Objectif de l'exercice: Prolongez le texte consacré à Walt Whitman et à sa traduction française en reprenant après sa dernière phrase.

Texte proposé:

================================

Comme je l'ai déjà exprimé ailleurs, je demeure sceptique quant à lire des traductions d'oeuvres poétiques étrangères : il ne fait aucun doute que la musicalité s'abîme ou du moins s'altère, sans parler de la façon dont les figures s'atténuent en passant dans une autre langue ; et pourtant – suis-je paresseux ? – l'effort qu'il me faudrait accomplir pour lire en version originale et quelle que soit la langue risquerait fort d'amoindrir le plaisir même studieux que j'y prends, de sorte que je ne puis m'y résoudre et en suis d'emblée intimement dissuadé.
Mais Walt Whitman s'imposait à moi tout de même, à ma curiosité et à mon exploration de tout ce qui s'annonce imposant dans la littérature mondiale : ce chantre de l'Amérique avait sa place prioritaire dans la rare poésie étrangère que je désirais découvrir.
Ce Jacques Darras qui l'a traduit dans cette édition m'incite, je dois le dire, à la plus grande circonspection : d'abord, je n'ai rien compris à sa préface que j'ai fini par feuilleter en cherchant l'occasion de tomber sur quelque information utile quant à l'auteur ou l'oeuvre, ce qui n'est pas venu – je me contenterai bientôt de Wikipédia –, et son style est si chinoisement bâti que c'est une importunité de le lire : cela démontre déjà quelque esprit contourné. Ce défaut se retrouve dans la traduction des sections du livre, dont cette édition indique au moins les titres en anglais : je suis loin d'être spécialiste, bien sûr, mais est-ce qu'un plus compétent que moi assurerait que « Song of Myself » peut se traduire par « C'est moi que je célèbre », « Children of Adam » par « Descendance d'Adam » ou encore « Our Old Feuillage » par « Antiquité de notre feuillage » ? J'entends bien que ces modifications, sans doute choisies pour leur élégance, ne constituent que des nuances par rapport à une traduction littérale, mais à quoi bon affiner un texte dont l'auteur a probablement désiré des appellations brutes – c'est alors délibérément en fausser la tournure et l'idée –, et comment s'assurer que le contenu des poèmes n'est pas aussi largement ou partiellement « amélioré » ? Cela me dérange de ne pas être sûr ; c'est une gêne quand, sur les quelques passages anglais qui se trouvent dans un livre, la traduction ne donne pas l'impression d'une grande fidélité (j'y préfère, et de loin, des notes surabondantes de bas de page explicitant les choix de transposition) : on s'interroge de qui l'oeuvre provient le plus au juste, de l'auteur ou du traducteur ; or, c'est Whitman qui m'intéresse, et non M. Darras qui ferait mieux de disparaître derrière plus grand que lui.
Whitman, lui, c'est l'orgueilleux et superbe poète en prose dans toute sa liberté majestueuse : poète des hymnes enthousiastes et des célébrations emphatiques de la nature tout autant que des hommes de l'ordinaire ; poète ambitieux de la peinture d'un pays ardemment adoré ; poète hédoniste aux vastes exacerbations de sensibilité ; amant de toute vie, âme, pensée et corps ; auteur d'une sorte de poésie totale, incluant toutes les variétés du temps, des espaces et des hommes, dans une philosophie qui prône le nécessaire de tout ce qui existe et où la volonté généreuse de « chanter » est ce qui se perçoit avec le plus d'évidence.

================================

Jeu de données:
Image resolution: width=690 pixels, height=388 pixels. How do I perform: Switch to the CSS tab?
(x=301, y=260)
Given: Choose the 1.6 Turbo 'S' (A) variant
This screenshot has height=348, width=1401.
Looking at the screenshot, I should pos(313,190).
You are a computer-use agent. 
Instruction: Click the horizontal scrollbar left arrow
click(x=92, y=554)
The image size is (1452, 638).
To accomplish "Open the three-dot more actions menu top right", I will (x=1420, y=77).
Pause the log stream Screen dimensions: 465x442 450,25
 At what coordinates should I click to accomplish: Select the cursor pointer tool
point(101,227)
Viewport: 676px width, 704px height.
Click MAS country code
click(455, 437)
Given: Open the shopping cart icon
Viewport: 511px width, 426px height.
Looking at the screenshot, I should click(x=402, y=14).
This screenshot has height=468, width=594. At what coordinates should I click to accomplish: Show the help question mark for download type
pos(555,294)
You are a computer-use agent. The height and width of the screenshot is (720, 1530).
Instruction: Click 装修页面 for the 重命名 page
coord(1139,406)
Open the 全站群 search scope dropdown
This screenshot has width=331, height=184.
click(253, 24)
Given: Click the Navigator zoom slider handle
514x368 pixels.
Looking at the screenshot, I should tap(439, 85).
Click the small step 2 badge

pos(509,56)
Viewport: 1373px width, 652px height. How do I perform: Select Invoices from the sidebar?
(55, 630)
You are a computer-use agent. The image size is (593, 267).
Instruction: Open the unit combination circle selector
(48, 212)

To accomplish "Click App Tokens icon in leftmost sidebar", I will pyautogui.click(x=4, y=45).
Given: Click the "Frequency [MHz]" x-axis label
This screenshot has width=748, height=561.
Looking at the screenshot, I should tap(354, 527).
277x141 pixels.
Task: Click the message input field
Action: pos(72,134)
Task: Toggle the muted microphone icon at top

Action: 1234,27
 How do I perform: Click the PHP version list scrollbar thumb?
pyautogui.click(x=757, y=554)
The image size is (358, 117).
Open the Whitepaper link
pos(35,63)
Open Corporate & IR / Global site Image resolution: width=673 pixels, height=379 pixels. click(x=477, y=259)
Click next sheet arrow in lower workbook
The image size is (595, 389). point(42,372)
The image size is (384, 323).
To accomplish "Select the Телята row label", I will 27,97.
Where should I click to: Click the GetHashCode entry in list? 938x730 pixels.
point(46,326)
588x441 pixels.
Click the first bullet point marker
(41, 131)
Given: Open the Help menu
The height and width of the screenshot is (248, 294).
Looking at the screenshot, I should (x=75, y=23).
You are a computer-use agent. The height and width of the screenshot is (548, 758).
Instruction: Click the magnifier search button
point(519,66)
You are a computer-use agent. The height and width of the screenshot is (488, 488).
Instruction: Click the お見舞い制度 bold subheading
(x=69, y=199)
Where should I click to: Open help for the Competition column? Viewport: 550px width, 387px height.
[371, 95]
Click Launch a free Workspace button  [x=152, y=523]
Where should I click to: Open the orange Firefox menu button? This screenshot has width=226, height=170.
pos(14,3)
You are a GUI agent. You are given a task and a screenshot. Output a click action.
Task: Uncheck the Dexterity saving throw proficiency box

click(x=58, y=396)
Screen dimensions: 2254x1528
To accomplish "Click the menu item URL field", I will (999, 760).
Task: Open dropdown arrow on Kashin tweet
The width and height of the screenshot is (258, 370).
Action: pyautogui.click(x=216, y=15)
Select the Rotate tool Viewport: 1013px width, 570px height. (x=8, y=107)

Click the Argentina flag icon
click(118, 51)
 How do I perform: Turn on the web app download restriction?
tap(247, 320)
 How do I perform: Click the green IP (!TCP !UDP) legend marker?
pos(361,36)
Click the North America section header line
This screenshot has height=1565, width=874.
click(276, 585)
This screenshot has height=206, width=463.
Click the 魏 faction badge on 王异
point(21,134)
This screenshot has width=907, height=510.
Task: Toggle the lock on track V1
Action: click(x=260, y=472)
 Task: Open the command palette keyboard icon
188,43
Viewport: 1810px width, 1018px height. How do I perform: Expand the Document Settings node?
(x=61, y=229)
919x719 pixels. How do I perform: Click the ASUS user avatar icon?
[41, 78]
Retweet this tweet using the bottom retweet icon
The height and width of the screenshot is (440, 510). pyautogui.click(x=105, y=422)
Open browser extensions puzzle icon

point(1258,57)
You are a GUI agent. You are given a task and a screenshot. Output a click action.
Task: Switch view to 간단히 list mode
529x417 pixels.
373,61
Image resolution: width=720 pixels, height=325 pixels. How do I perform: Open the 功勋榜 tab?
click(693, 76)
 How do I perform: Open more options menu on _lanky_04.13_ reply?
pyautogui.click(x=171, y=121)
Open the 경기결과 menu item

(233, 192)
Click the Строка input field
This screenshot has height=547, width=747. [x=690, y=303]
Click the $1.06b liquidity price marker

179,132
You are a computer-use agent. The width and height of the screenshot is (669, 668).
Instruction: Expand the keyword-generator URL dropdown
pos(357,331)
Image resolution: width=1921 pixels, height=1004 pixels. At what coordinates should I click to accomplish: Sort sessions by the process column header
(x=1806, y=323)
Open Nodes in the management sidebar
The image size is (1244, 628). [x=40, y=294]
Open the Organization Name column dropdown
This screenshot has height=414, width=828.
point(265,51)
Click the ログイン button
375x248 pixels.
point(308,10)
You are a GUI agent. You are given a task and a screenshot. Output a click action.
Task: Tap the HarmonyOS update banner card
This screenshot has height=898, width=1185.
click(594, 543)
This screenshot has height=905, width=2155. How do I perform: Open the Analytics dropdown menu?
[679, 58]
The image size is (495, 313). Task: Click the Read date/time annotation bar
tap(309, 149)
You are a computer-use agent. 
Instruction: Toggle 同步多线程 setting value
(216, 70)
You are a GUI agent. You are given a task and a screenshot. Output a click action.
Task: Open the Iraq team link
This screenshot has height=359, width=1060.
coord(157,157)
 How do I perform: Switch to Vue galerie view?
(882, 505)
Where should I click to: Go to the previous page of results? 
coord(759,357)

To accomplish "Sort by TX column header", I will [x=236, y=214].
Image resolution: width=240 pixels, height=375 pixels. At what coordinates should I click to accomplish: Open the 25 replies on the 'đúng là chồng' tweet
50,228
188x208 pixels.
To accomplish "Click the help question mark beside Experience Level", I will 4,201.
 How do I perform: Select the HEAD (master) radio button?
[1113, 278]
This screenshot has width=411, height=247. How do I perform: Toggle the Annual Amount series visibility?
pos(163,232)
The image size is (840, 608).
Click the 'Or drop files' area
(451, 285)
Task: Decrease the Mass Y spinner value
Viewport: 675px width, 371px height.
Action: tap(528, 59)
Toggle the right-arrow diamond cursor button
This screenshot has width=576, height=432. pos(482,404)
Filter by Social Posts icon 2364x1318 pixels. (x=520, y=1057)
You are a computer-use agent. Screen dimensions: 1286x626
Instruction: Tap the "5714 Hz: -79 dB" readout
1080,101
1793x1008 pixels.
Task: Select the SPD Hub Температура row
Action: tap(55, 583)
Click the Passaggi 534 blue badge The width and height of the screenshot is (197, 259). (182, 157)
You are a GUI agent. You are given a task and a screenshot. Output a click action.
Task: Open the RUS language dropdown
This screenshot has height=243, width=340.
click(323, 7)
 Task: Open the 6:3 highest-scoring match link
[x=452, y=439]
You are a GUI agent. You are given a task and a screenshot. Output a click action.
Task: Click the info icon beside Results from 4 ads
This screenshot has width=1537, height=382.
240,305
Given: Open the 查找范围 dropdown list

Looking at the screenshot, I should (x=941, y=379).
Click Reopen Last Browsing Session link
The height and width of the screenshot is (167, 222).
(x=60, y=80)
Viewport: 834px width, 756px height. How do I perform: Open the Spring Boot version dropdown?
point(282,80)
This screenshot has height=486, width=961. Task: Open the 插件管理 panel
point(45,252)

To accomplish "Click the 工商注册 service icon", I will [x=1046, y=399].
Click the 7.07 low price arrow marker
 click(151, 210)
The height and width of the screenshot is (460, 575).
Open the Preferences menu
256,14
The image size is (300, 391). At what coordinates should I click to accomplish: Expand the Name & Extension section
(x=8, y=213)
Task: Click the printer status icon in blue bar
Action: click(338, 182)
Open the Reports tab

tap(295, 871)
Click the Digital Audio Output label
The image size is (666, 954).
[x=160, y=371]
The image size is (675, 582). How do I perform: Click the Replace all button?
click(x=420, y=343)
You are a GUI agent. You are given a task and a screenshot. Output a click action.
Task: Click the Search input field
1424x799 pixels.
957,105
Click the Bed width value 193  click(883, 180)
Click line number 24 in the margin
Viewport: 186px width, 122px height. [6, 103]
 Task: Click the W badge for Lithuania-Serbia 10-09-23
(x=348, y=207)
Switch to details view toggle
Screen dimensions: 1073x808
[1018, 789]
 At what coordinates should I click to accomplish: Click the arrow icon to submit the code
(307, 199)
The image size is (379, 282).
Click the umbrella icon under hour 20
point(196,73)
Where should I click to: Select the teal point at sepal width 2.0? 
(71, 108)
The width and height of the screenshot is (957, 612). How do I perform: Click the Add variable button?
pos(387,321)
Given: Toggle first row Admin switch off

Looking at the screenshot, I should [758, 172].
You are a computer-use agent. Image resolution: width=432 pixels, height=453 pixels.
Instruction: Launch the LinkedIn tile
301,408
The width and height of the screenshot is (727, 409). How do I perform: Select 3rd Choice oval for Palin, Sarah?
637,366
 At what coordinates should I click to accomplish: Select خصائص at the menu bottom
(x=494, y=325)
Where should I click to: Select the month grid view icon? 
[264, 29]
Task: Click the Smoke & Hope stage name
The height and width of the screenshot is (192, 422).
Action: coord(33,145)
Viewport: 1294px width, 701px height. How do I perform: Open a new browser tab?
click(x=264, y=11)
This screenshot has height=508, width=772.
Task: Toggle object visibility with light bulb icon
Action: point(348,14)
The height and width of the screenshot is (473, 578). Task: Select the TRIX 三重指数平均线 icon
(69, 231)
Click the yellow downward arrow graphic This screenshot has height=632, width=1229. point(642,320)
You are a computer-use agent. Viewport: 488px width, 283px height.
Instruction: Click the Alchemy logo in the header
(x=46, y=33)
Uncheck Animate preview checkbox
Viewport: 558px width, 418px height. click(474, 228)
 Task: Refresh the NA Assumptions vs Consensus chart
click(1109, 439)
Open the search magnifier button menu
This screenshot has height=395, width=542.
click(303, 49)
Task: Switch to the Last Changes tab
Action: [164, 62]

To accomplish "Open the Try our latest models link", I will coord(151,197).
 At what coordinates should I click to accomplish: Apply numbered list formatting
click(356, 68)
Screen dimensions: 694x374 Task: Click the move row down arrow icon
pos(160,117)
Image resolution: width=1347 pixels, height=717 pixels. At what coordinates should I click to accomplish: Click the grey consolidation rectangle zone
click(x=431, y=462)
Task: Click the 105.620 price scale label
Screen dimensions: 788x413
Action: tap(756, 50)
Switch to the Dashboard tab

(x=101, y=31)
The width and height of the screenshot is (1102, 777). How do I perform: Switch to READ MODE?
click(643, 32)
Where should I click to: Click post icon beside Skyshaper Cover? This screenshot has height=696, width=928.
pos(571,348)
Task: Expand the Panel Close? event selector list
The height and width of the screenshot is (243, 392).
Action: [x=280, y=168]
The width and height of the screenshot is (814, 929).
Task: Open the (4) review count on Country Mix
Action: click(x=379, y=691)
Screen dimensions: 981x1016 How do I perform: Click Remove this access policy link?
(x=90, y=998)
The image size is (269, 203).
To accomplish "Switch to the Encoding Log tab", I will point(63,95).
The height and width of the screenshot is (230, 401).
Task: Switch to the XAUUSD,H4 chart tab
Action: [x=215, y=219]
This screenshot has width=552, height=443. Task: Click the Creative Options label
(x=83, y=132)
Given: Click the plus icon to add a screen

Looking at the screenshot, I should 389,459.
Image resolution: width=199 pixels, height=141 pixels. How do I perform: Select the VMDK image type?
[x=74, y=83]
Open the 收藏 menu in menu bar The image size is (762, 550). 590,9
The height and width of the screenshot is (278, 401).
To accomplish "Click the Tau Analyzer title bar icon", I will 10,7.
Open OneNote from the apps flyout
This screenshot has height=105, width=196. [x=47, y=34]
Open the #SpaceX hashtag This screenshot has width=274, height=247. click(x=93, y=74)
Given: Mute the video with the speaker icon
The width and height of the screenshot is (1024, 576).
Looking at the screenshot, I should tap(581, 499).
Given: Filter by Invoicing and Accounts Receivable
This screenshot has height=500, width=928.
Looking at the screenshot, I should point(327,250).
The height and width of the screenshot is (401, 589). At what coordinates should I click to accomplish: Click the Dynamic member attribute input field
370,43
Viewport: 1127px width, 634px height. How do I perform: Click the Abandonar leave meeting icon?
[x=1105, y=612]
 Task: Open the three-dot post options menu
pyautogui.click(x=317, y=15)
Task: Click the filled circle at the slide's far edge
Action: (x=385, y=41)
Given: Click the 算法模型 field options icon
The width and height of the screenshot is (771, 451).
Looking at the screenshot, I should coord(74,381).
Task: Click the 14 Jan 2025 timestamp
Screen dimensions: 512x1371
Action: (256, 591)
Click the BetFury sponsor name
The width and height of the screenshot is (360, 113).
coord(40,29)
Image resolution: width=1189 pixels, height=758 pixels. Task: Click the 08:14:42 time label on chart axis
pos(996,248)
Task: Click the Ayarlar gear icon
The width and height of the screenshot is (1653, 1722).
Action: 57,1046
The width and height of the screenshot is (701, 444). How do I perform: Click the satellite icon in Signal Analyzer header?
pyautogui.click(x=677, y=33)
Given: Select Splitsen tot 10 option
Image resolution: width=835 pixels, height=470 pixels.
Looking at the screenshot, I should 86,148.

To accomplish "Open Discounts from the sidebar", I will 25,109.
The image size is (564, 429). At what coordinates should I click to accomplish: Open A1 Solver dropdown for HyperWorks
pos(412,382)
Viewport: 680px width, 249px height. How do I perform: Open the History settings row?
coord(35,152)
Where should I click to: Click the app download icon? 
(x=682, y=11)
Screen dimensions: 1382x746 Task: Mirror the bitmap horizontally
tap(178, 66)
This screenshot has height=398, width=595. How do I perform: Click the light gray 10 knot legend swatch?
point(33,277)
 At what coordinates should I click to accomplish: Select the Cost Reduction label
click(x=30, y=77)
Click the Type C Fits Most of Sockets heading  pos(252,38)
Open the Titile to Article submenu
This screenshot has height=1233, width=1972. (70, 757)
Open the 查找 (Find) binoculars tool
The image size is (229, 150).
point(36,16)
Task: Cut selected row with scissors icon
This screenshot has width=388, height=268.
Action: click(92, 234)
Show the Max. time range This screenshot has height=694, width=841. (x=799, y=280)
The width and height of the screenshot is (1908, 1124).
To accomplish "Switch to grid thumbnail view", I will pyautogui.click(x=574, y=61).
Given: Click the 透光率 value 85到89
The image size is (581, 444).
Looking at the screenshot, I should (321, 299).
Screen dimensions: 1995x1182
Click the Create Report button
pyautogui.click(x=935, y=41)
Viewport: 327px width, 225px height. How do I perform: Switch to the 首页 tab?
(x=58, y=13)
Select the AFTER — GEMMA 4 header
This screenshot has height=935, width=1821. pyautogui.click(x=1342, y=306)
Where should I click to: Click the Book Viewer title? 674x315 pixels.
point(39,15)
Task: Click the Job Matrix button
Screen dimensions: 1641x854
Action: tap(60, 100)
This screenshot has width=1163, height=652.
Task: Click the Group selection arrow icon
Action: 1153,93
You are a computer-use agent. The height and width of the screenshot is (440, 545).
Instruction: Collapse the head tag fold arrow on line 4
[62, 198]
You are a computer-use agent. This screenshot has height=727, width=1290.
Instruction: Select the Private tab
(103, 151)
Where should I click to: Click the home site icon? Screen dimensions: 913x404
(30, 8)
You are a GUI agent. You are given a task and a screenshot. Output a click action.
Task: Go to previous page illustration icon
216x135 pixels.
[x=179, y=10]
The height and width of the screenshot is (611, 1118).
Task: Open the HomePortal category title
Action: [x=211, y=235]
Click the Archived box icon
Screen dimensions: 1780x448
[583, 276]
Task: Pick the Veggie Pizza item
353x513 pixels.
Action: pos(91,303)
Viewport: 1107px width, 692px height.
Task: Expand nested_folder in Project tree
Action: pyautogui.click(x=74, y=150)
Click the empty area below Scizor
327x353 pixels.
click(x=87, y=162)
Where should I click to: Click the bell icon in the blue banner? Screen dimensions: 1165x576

================================

Réponse à l'exercice:
Un patriote aussi, qui veut manifestement faire de sa voix les prémices d'une poésie enfin nationale, je veux dire états-unienne (ce fut un grand souci pour les Américains, dans tout le XIXème siècle, de faire que leur nation jeune dispose d'un certain crédit d'un point de vue artistique et littéraire) : cet effort de représentation est patent, voici un auteur qui s'efforce d'être un porte-parole du nouveau monde, et, en dépit de ses défenses régulières, le goût de la gloire s'y dessine, colorant son oeuvre d'un système oecuménique qui tâche à ne pas choisir parmi les luttes (guerre de Sécession) et les États (jamais l'un n'est nommé sans qu'au moins trois ou quatre autres ne soient mentionnés). C'est tout le portrait d'une Amérique puissante, humaine, démocratique, active, visionnaire et volontiers idéalisée, de façon à satisfaire, en flattant, à la vanité d'un peuple plutôt qu'à son propre engagement de vérité, même subjectif. Tout est pardonné à cette nation, justifié par un processus millénaire d'évolution, aucun camp n'est à blâmer ni aucune pratique, et l'avenir des États-Unis sera sans nul doute exemplaire et brillant puisque son présent, déjà fruit d'un passé agglutiné de maintes et riches expériences, les distinguent déjà entre tous.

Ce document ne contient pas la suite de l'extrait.